Stored data
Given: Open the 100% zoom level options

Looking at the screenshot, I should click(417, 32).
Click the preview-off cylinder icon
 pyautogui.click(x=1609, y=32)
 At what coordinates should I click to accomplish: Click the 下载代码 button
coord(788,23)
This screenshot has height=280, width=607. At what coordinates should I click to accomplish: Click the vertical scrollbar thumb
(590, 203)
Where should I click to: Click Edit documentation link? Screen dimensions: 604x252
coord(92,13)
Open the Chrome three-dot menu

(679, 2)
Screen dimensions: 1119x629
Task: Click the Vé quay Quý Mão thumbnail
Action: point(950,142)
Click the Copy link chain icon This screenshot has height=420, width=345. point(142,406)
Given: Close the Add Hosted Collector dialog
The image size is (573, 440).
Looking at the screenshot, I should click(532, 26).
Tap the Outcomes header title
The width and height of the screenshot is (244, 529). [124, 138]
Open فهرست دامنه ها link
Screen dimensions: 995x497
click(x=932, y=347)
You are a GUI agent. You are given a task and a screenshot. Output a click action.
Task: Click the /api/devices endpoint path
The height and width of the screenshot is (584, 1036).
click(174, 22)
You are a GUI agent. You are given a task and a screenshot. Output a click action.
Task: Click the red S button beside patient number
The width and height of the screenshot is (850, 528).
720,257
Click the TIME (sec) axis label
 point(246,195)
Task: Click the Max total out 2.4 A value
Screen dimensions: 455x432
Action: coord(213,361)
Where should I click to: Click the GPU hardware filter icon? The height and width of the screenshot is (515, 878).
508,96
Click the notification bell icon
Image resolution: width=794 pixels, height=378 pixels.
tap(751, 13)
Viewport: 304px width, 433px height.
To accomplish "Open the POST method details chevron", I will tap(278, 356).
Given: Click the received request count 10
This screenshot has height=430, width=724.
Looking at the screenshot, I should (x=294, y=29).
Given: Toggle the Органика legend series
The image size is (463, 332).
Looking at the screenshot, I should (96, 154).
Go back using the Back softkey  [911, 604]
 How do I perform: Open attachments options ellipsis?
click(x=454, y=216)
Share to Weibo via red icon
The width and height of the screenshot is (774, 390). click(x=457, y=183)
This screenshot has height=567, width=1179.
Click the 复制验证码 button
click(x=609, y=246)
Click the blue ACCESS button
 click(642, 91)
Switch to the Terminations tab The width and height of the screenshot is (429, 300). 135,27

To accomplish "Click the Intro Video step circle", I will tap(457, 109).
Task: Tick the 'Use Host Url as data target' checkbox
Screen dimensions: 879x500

What you will do
Every one of the entries must be printed exactly.

Reply to the task
Given: Open the 100% zoom level options

Looking at the screenshot, I should click(417, 32).
Click the preview-off cylinder icon
 pyautogui.click(x=1609, y=32)
 At what coordinates should I click to accomplish: Click the 下载代码 button
coord(788,23)
This screenshot has height=280, width=607. At what coordinates should I click to accomplish: Click the vertical scrollbar thumb
(590, 203)
Where should I click to: Click Edit documentation link? Screen dimensions: 604x252
coord(92,13)
Open the Chrome three-dot menu

(679, 2)
Screen dimensions: 1119x629
Task: Click the Vé quay Quý Mão thumbnail
Action: point(950,142)
Click the Copy link chain icon This screenshot has height=420, width=345. point(142,406)
Given: Close the Add Hosted Collector dialog
The image size is (573, 440).
Looking at the screenshot, I should click(532, 26).
Tap the Outcomes header title
The width and height of the screenshot is (244, 529). [124, 138]
Open فهرست دامنه ها link
Screen dimensions: 995x497
click(x=932, y=347)
You are a GUI agent. You are given a task and a screenshot. Output a click action.
Task: Click the /api/devices endpoint path
The height and width of the screenshot is (584, 1036).
click(174, 22)
You are a GUI agent. You are given a task and a screenshot. Output a click action.
Task: Click the red S button beside patient number
The width and height of the screenshot is (850, 528).
720,257
Click the TIME (sec) axis label
 point(246,195)
Task: Click the Max total out 2.4 A value
Screen dimensions: 455x432
Action: coord(213,361)
Where should I click to: Click the GPU hardware filter icon? The height and width of the screenshot is (515, 878).
508,96
Click the notification bell icon
Image resolution: width=794 pixels, height=378 pixels.
tap(751, 13)
Viewport: 304px width, 433px height.
To accomplish "Open the POST method details chevron", I will tap(278, 356).
Given: Click the received request count 10
This screenshot has height=430, width=724.
Looking at the screenshot, I should (x=294, y=29).
Given: Toggle the Органика legend series
The image size is (463, 332).
Looking at the screenshot, I should (96, 154).
Go back using the Back softkey  [911, 604]
 How do I perform: Open attachments options ellipsis?
click(x=454, y=216)
Share to Weibo via red icon
The width and height of the screenshot is (774, 390). click(x=457, y=183)
This screenshot has height=567, width=1179.
Click the 复制验证码 button
click(x=609, y=246)
Click the blue ACCESS button
 click(642, 91)
Switch to the Terminations tab The width and height of the screenshot is (429, 300). 135,27

To accomplish "Click the Intro Video step circle", I will tap(457, 109).
Task: Tick the 'Use Host Url as data target' checkbox
Screen dimensions: 879x500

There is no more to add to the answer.